Eso ha dicho el muy cretino. Por lo menos debe haber tres mil francos dentro del sobre. Martin se va a mear y, al volver, tiende la mano para conseguir un paquete de Chesterfield reseco.
– Thank you, sir, thanks a lot!
¡Despreciable lacayo! Un corpulento pelirrojo se acerca para preguntarme algo sobre una batería. Según parece, le interesa una para mañana. Le facilito un par de direcciones. Poco después se acerca otro que se explica algo mejor. Lo que quería el anterior es alquilar una batería. Lo siento, nada que hacer. No conozco a nadie que se dedique a eso. En agradecimiento, me ofrece también un cigarrillo. Continuamos tocando, con lo que acaba por darnos la una. Intentamos acabar con Good Night, Sweet-heart . Se acabó, nos vamos. Otra, otra, por favor. Volvemos a interpretar Sentimental Journey . Verdaderamente les afecta que sea la última. Son tan tiernos… Bueno, habrá que pensar en irse. Venga, vamos a cambiarnos de ropa. Cuando acabamos hace frío en el pasillo y en la entrada de la mansión. Me echo el impermeable sobre los hombros. Martin está con Heinz. Me hace señas para que me acerque. Voy. Me suelta setecientos pavos. Ya entiendo, ya. El resto lo guardas para ti. Eres un cerdo asqueroso al que de buena gana aplastaría el hocico. Mas eso es precisamente lo que quisieras, que me diera por aludido. Soy menos cretino que tú y, además, tienes ya cincuenta años. El día menos pensado reventarás. A Heinz no le ha pagado delante de mí. Verdaderamente sois dos granujas de cuidado. En cuanto a los cigarrillos, me complazco en regalarle mi parte solamente por el placer de oírle decir: «We thank you very much, Roby ». Esperamos un coche. La entrada está enlosada. Hay dos baldes rojos llenos de agua, un extintor y cartelones por todas partes: Beware of fire; Don't put your ashes , etcétera. Me gustaría saber a qulén pertenece la residencia. Contemplándola, me extasío con Heinz, a quien también le gusta. Volvemos al recibidor. Martin tiene ganas de mear. Ha birlado en algún sitio un ejemplar del Yank y me lo deja para que se lo guarde. Estamos cerca del teléfono. Cuando Martin regresa, me dice:
– Can you call my hotel, Roby, I wonder if my wife's arrived.

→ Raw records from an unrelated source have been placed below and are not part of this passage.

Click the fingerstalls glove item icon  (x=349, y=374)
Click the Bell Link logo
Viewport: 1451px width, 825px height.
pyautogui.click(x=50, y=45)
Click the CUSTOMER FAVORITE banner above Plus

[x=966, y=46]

Su mujer debía llegar hoy. Telefoneo a su hotel, de parte del señor Romberg, para saber si la llave de su habitación está en el cajetín. Sí, sí está. Luego tu esposa no. Tranquilo, también esta noche podrás meneártela con la foto de una pin-up girl. Volvemos al recibidor y nos dirigimos después hacia el Packard. El conductor no quiere llevarnos a los tres, le maldecimos.

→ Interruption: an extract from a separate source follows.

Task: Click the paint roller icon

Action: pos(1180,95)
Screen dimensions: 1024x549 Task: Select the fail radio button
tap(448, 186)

– Vete, vete sin nosotros. Ya nos las arreglaremos.
Otra vez al recibidor. Me siento. Para variar, Heinz se pone a refunfuñar en jerigonza. Martin parlamenta con Doublemètre, un americano muy gentil que nos encuentra un coche, pero Martin se va a cagar, y nos pide que le esperemos. Vuelta al recibidor. De todos modos, Heinz le ha dado veinte pavos de propina a uno de los mayordomos, que resulta bastante simpático.